2013-2014 Child Study Center Speaker Series
The Child Study Center is proud to present a series of distinguished speakers on topics related to child and adolescent development. Each annual series begins with the Child Study Center's Lois Bloom lecture, featuring a nationally recognized scholar. For additional co-sponsored events, please see News and Events: http://csc.psych.psu.edu/speaker-series/about-us/news. Please check back periodically for updated information.
Wednesday, December 11, 2013
4:15 p.m., Nittany Lion Inn, Alumni Lounge
Dr. Nancy Gonzales
Women and Philanthropy Dean's Distinguished Professor, Department of Psychology (Clinical)
Director, Prevention Research Center
Arizona State University, Tempe, AZ
Co-Sponsored with the Prevention Research Center
"Promoting School Engagement to Reduce Disparities for Mexican American Youth"
Abstract: The future well-being of our nation will be heavily influenced by the economic success, educational attainment, and health of the rapidly expanding U.S. Latino population, particularly young Latinos of Mexican origin. However, Mexican American youth face many barriers to success and integration within the U.S. In this talk, I propose that school engagement and the attainment of a high school degree are key targets for social policies and programs to reduce disparities for Mexican American youth. To illustrate, I will present findings from a randomized controlled trial of the Bridges to High School Program, a preventive intervention designed for middle school students in low-income communities, which demonstrated multiple long-term benefits for Mexican American adolescents. I will highlight key family and youth competencies that were targeted, the central role of school engagement, and evidence of differential program response based on acculturation.
Dr. Gonzales is also presenting the BENNETT LECTURE
Thursday, December 12, 2013
4:00 p.m., The Bennett Pierce Living Center, 110 Henderson Building
"The Role of Culture in Prevention Science: Past Progress and Future Challenges"
Thursday, January 16, 2014
2013-2014 Child Study Center's Lois Bloom Lecture
4:15 p.m., Nittany Lion Inn, Ballroom A&B
Dr. Nathan A. Fox
Distinguished University Professor and Chair
Department of Human Development and Quantitative Methodology
University of Maryland
"Are There Sensitive Periods for the Effects of Early Experience on Cognitive and Social Competence? Lessons from the Bucharest Early Intervention Project"

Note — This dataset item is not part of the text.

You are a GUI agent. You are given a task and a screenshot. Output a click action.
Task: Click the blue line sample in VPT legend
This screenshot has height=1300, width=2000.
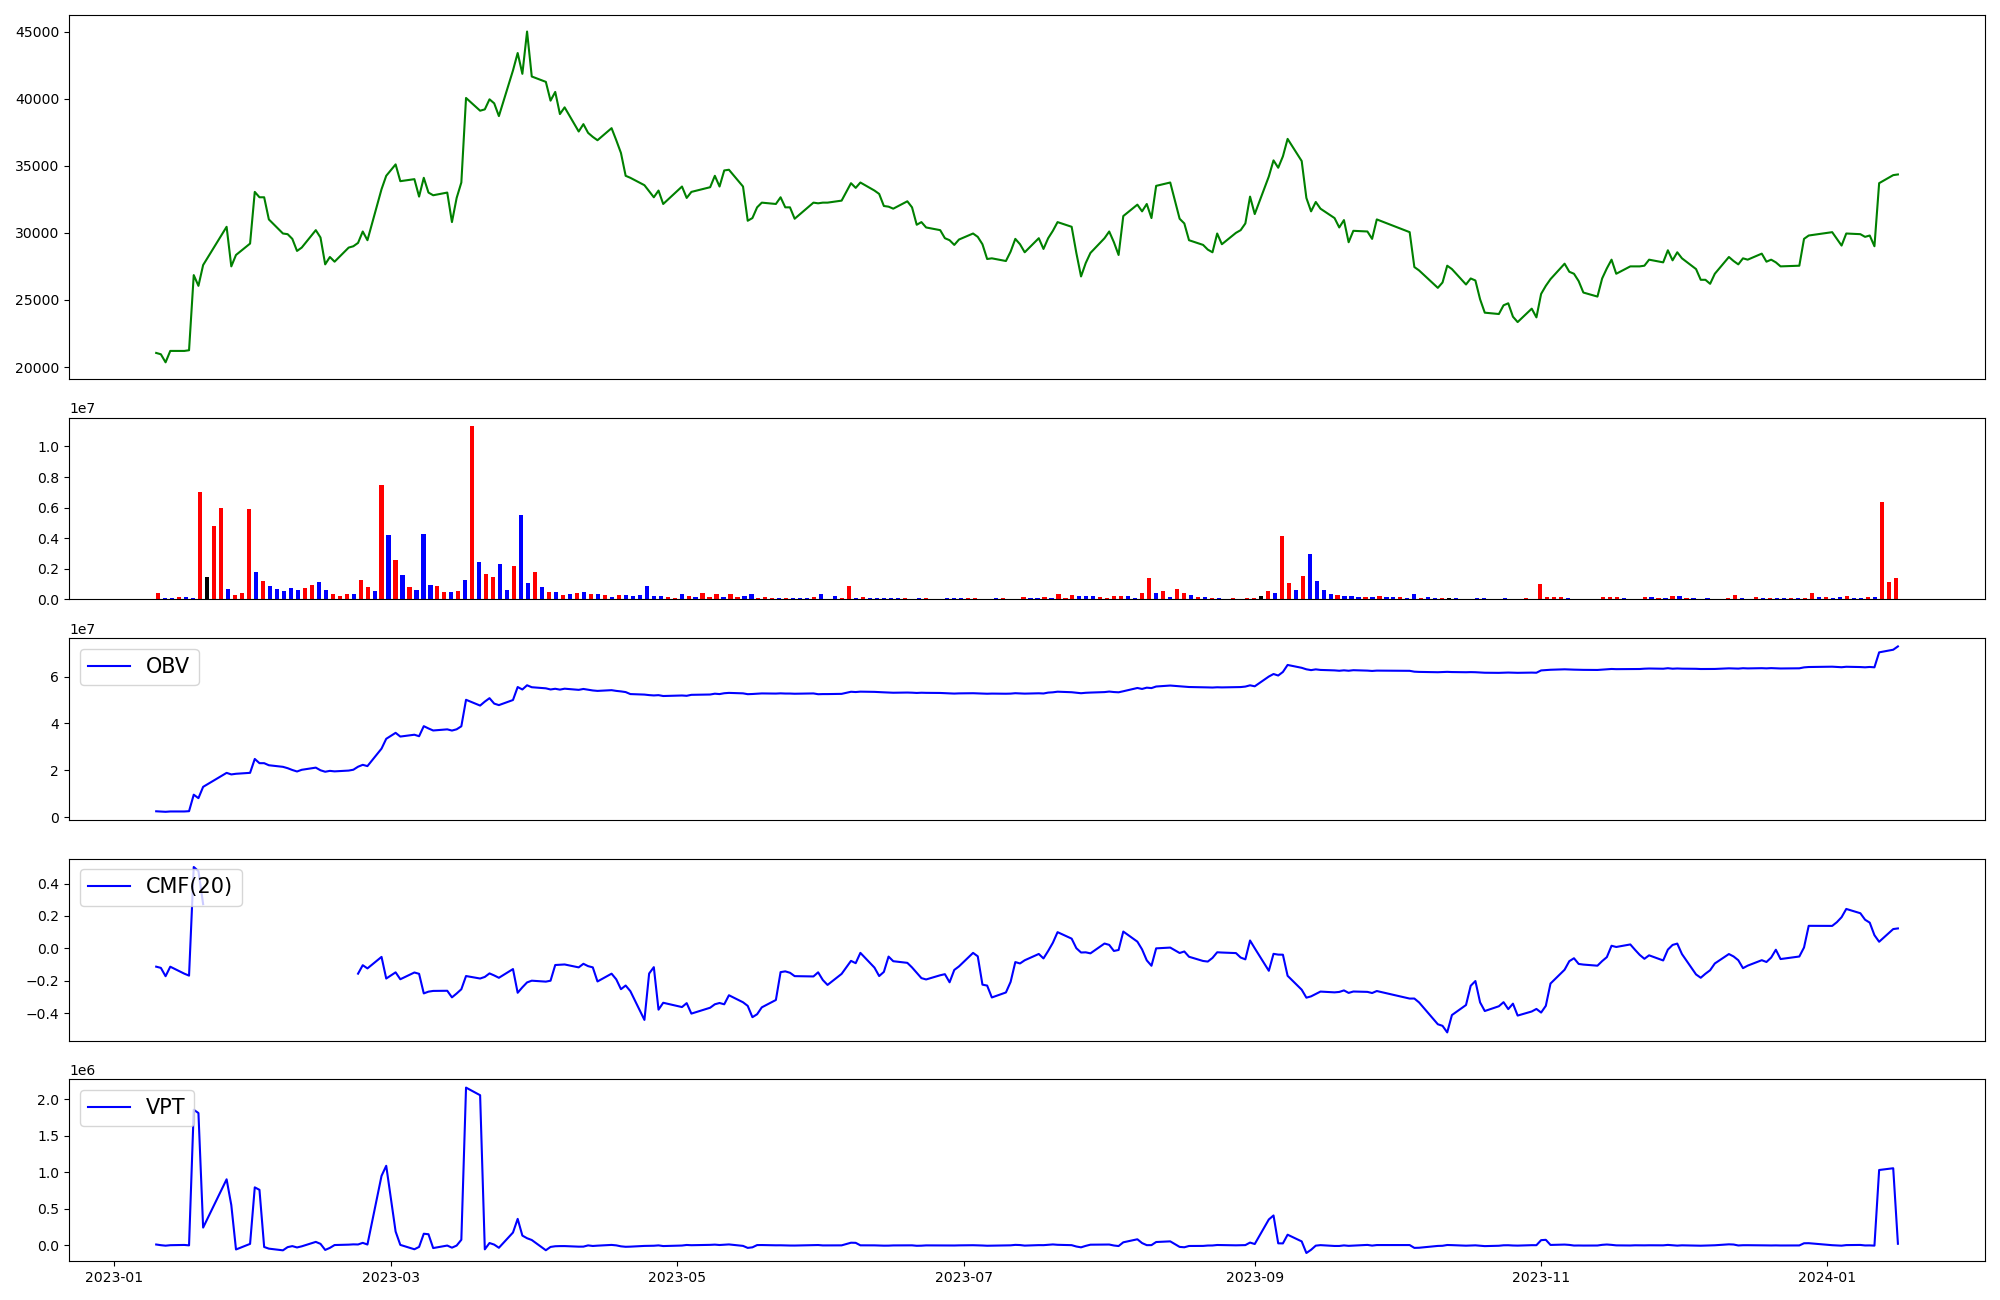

Abstract: Developmental psychologists and educators assume that early experiences shape the brain and neural circuitry for emerging cognitive and social behaviors over the first years of life. Most of the evidence for these assumptions is based on rodent and non human primate animal research. Far less has been published on the effects of early experience that is not correlational in nature. The Bucharest Early Intervention Project (BEIP) is the first randomized trial of a family intervention for children who experienced significant psychosocial neglect early in their lives. A group of infants living in institutions in Romania were recruited and randomized to be taken out of the institution and placed into family/foster care homes or to remain in the institution. Follow up of these children occurred at 42 and 54 months of age and at 8 years of age. Multiple domains, including cognitive, socio-emotional, psychiatric, and brain imaging were assessed at each age. Three questions are posed in this study and this talk: first, are there lasting effects of early psychosocial deprivation as children develop over the school years. Second, is intervention successful in ameliorating deficits as a result of institutionalization. And third, are there sensitive periods in delivering the intervention that explain both success and failure to improve cognitive and socio-emotional behavior.
Thursday, October 10, 2013
4:15 p.m., 127 Moore Building
Dr. Craig Ferris
Professor of Psychology
Director, Center for Translational NeuroImaging
Northeastern University, Boston, MA
"Processing Aggression, Fear and Reward: Effects of Development, Learning and Memory"
Abstract: Early psychosocial or environmental insult combined with genetic vulnerability can have long lasting consequences on development. Using an animal model of social subjugation and ethanol exposure, data will be presented showing childhood and early adolescence to be both vulnerable and resilient periods of development altering brain chemistry, neuroendocrinology and future behavior. As behavior is context dependent, perception of the environment plays a key role in approach and avoidance. Functional imaging data in awake animals will be presented on aggressive motivation and the non-genomic effects of stress hormone. The talk will close on the discussion of Fragile X Syndrome and dysfunction in reward processing as gleaned from imaging awake transgenic rats exposed to multiple environmental stimuli.